» Written request: Please copy out the FB Playing Fields text below in full, word for word.
*** Supplied text ***
Multi-purpose stadium in Jersey, UK

FB Playing Fields or Florence Boot Fields is a multi-purpose stadium in the parish of St. Clement, Jersey. The grounds are named after benefactor Florence Boot (1863 - 1952) who was the Jersey-born wife of Jesse Boot, 1st Baron Trent.

==History==
In 2010, Jersey cricketers won the ICC European Division one title at FB Fields. The venue hosted several events during the 2015 Island Games.

This is one of a number of facilities maintained by Education, Sport and Culture which provide a home to many of the island's sports clubs and associations.
The 8-lane all weather athletics track has hosted a number of leading athletes and sportsmen both for training and competition purposes and was due to be upgraded to a Category A facility by the time of the 2015 Island Games.

Some of the jump areas will also be relocated to the outside of the track to comply with new IAAF regulations.
*** Listed entries ***
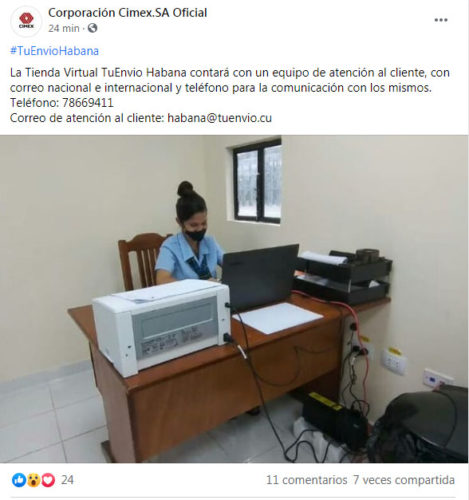
Task: Click the post description text paragraph
Action: click(230, 95)
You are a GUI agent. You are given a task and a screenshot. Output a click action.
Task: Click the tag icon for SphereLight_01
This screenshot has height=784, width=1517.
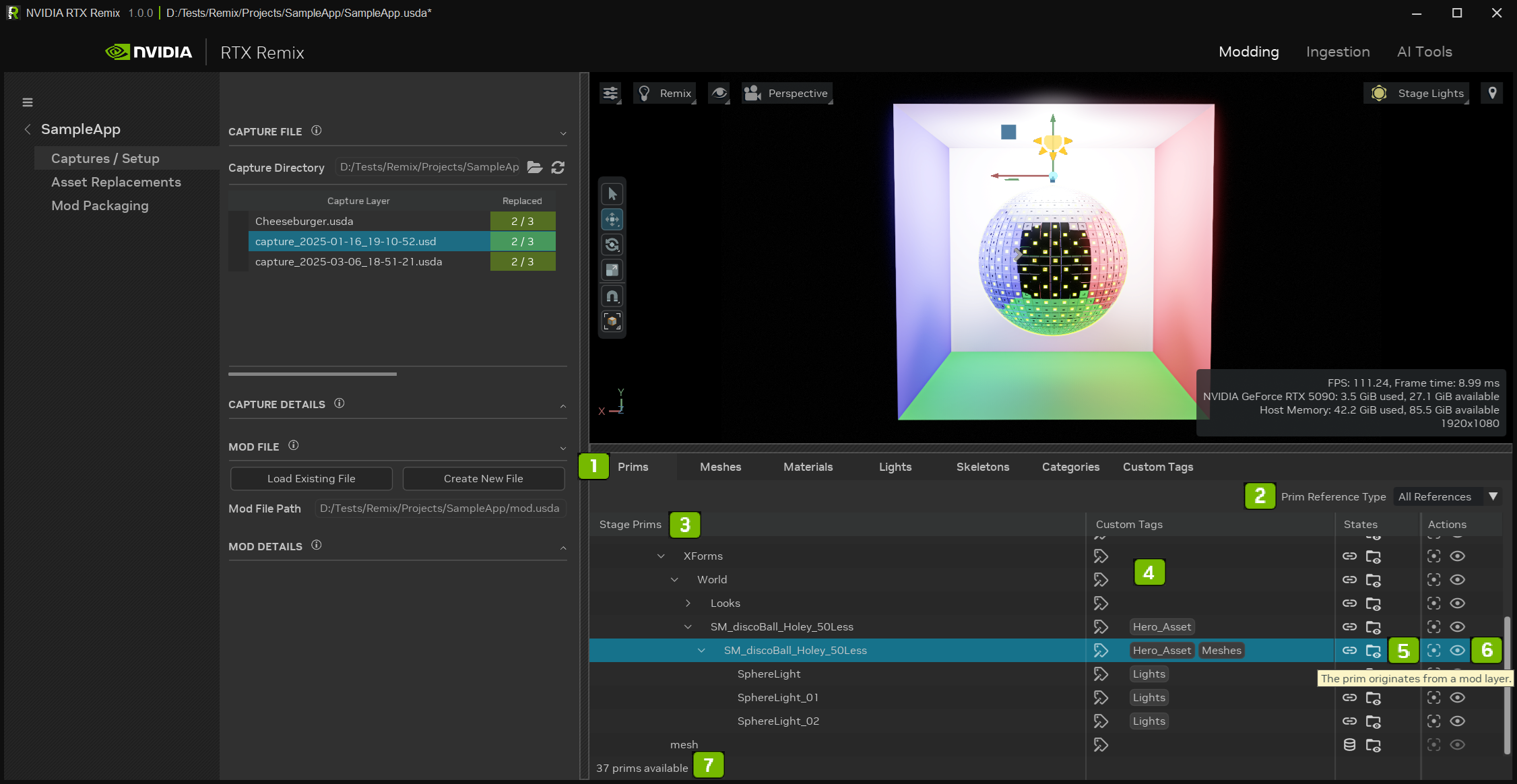click(x=1101, y=698)
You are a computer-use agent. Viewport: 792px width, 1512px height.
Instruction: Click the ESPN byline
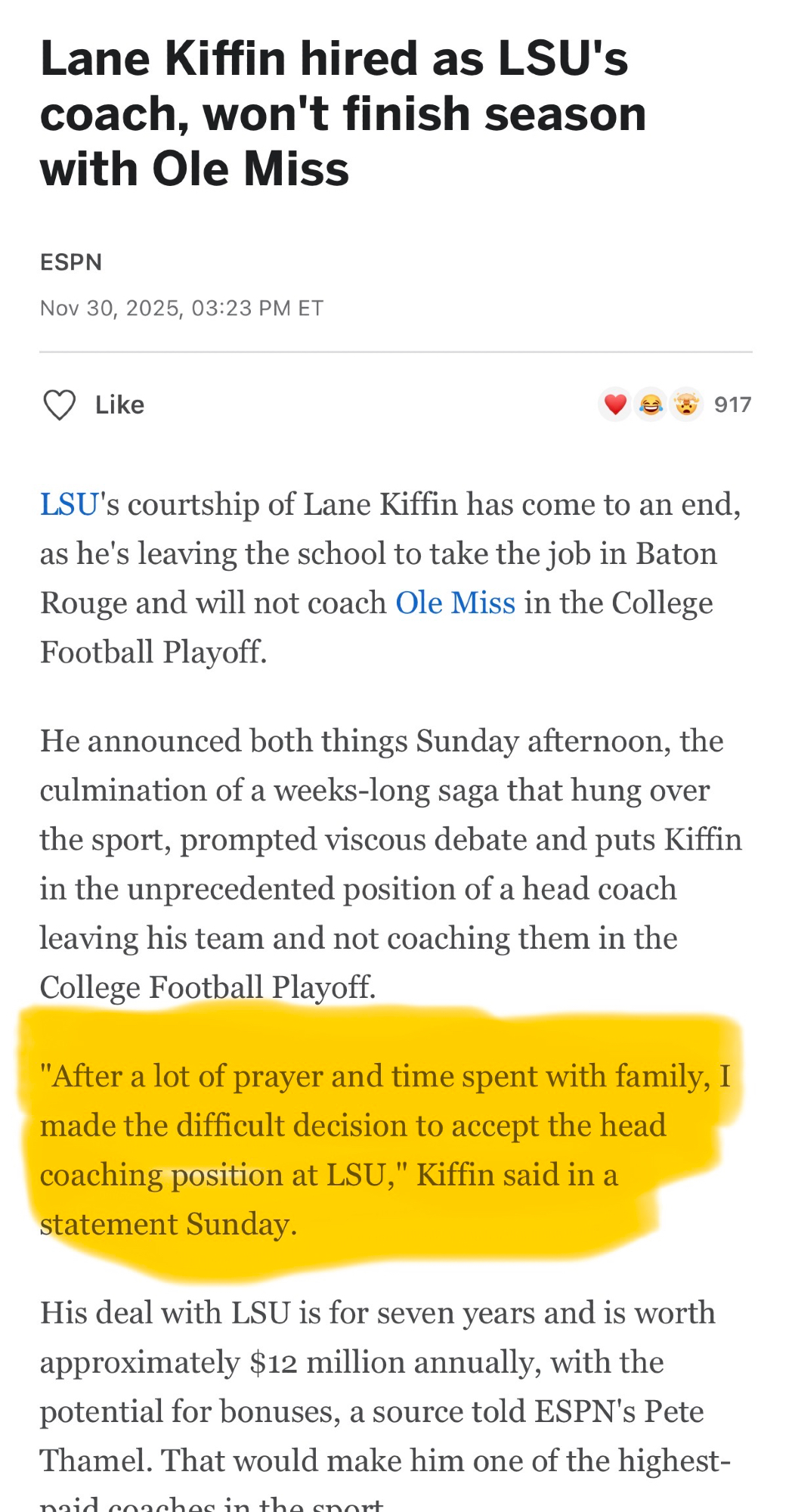[71, 262]
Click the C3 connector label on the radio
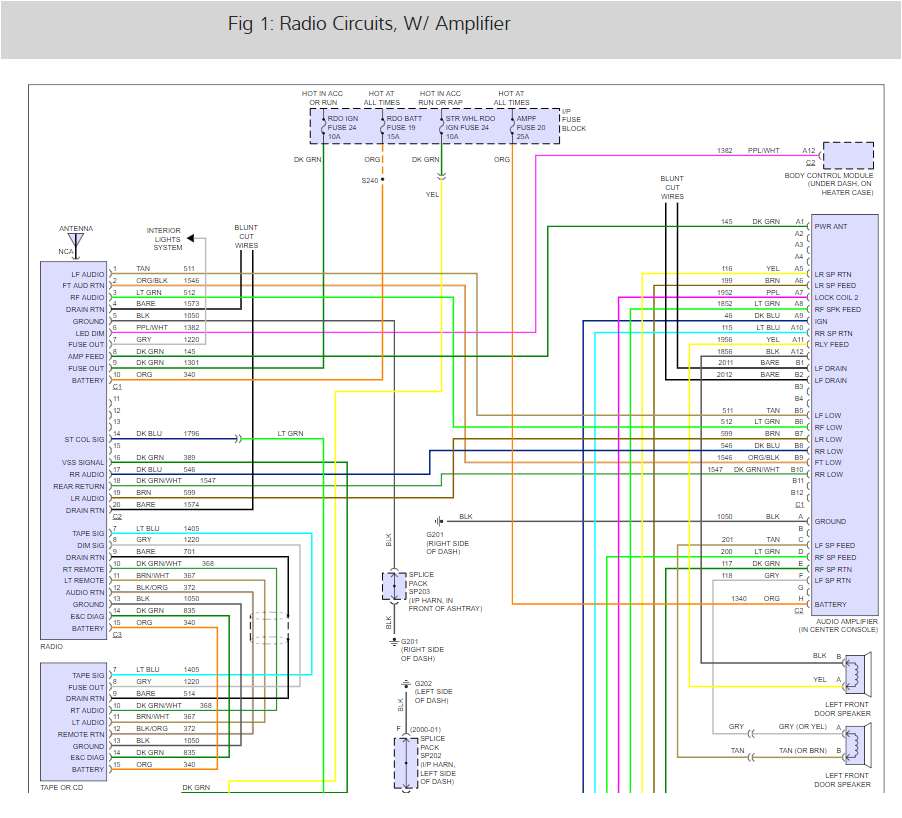 tap(117, 634)
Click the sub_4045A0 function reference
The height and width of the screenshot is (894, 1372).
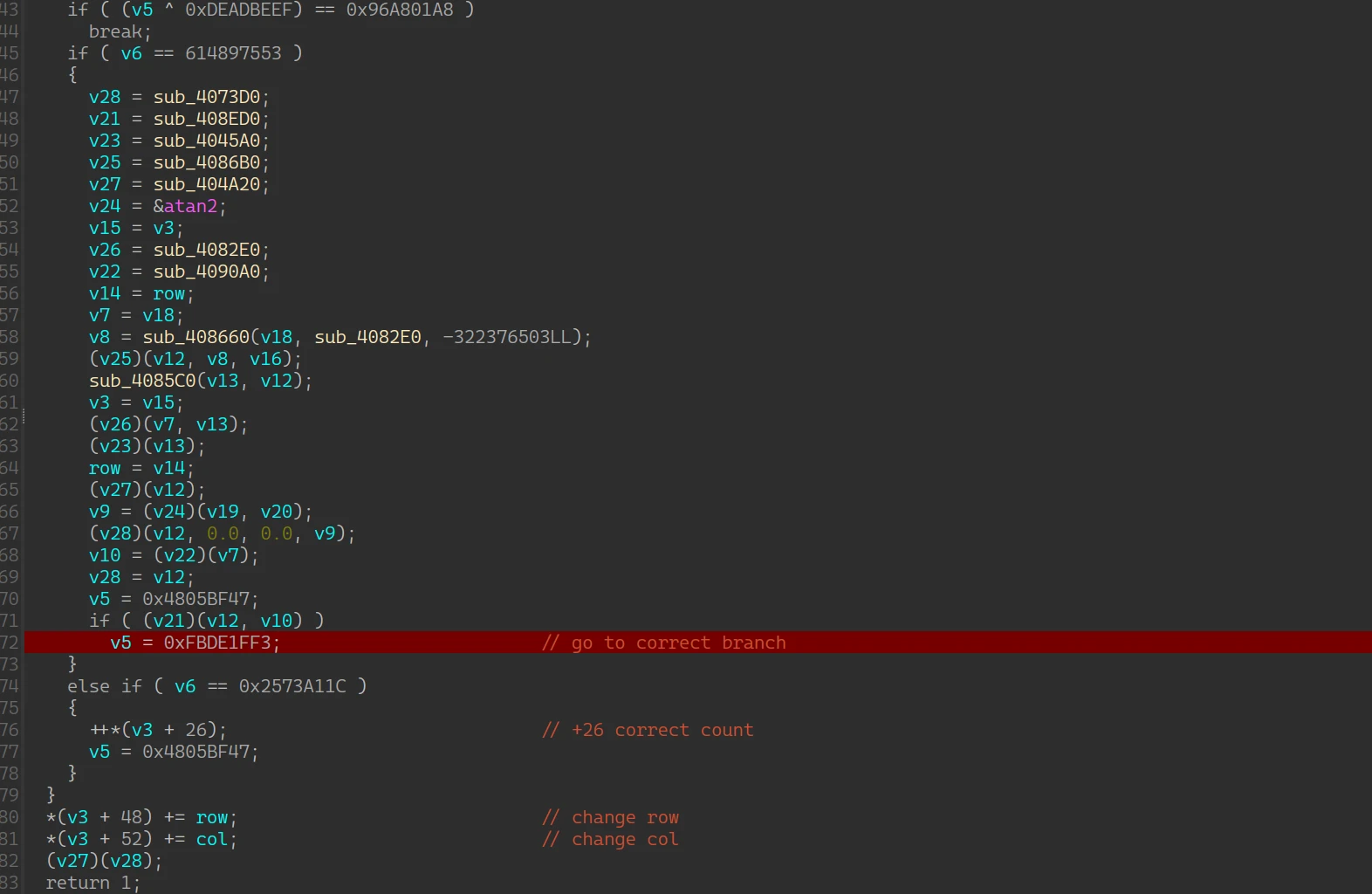207,141
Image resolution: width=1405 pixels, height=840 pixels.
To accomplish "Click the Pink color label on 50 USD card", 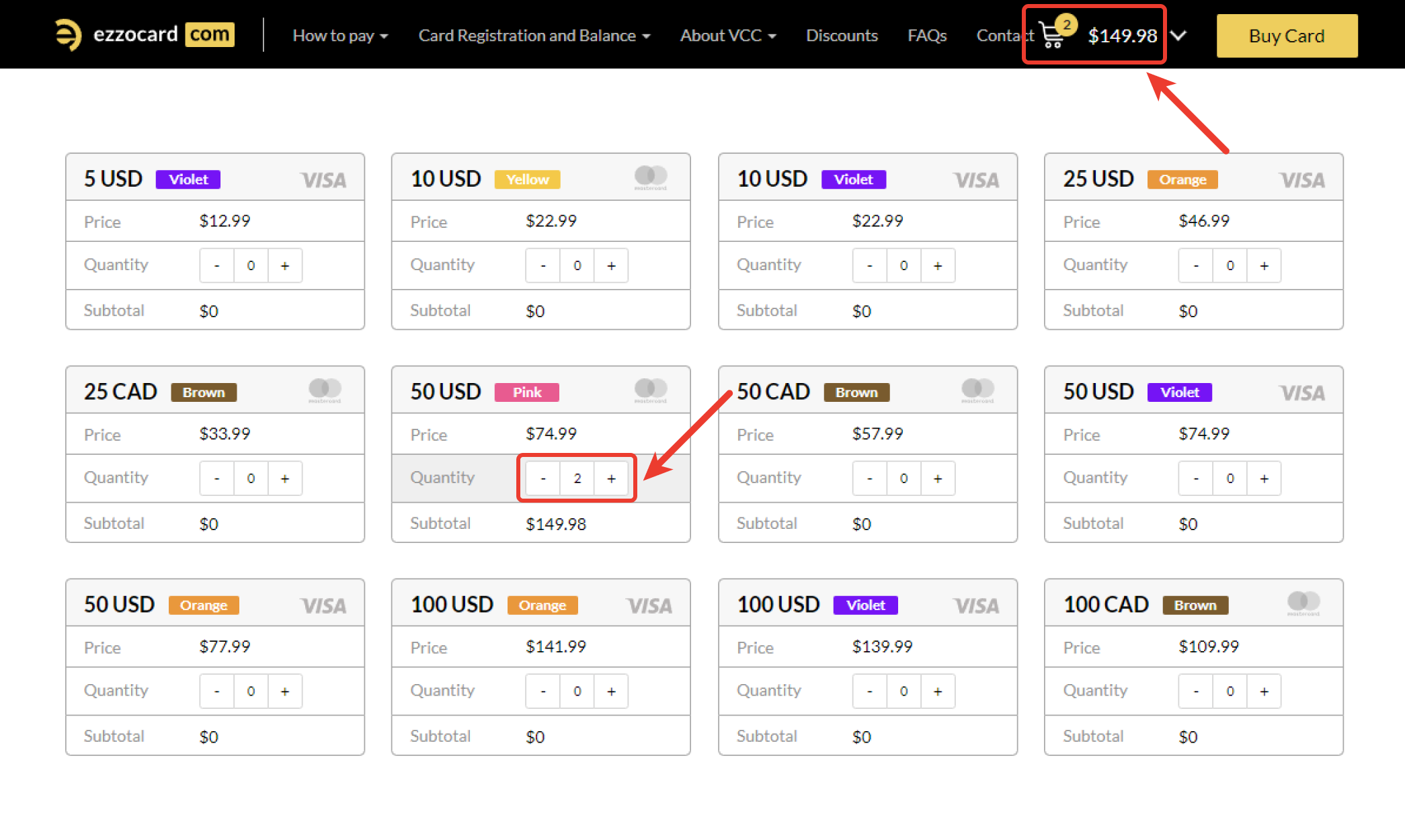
***
» Exercise solution:
Multi-purpose stadium in Jersey, UK

FB Playing Fields or Florence Boot Fields is a multi-purpose stadium in the parish of St. Clement, Jersey. The grounds are named after benefactor Florence Boot (1863 - 1952) who was the Jersey-born wife of Jesse Boot, 1st Baron Trent.

==History==
In 2010, Jersey cricketers won the ICC European Division one title at FB Fields. The venue hosted several events during the 2015 Island Games.

This is one of a number of facilities maintained by Education, Sport and Culture which provide a home to many of the island's sports clubs and associations.
The 8-lane all weather athletics track has hosted a number of leading athletes and sportsmen both for training and competition purposes and was due to be upgraded to a Category A facility by the time of the 2015 Island Games.

Some of the jump areas will also be relocated to the outside of the track to comply with new IAAF regulations.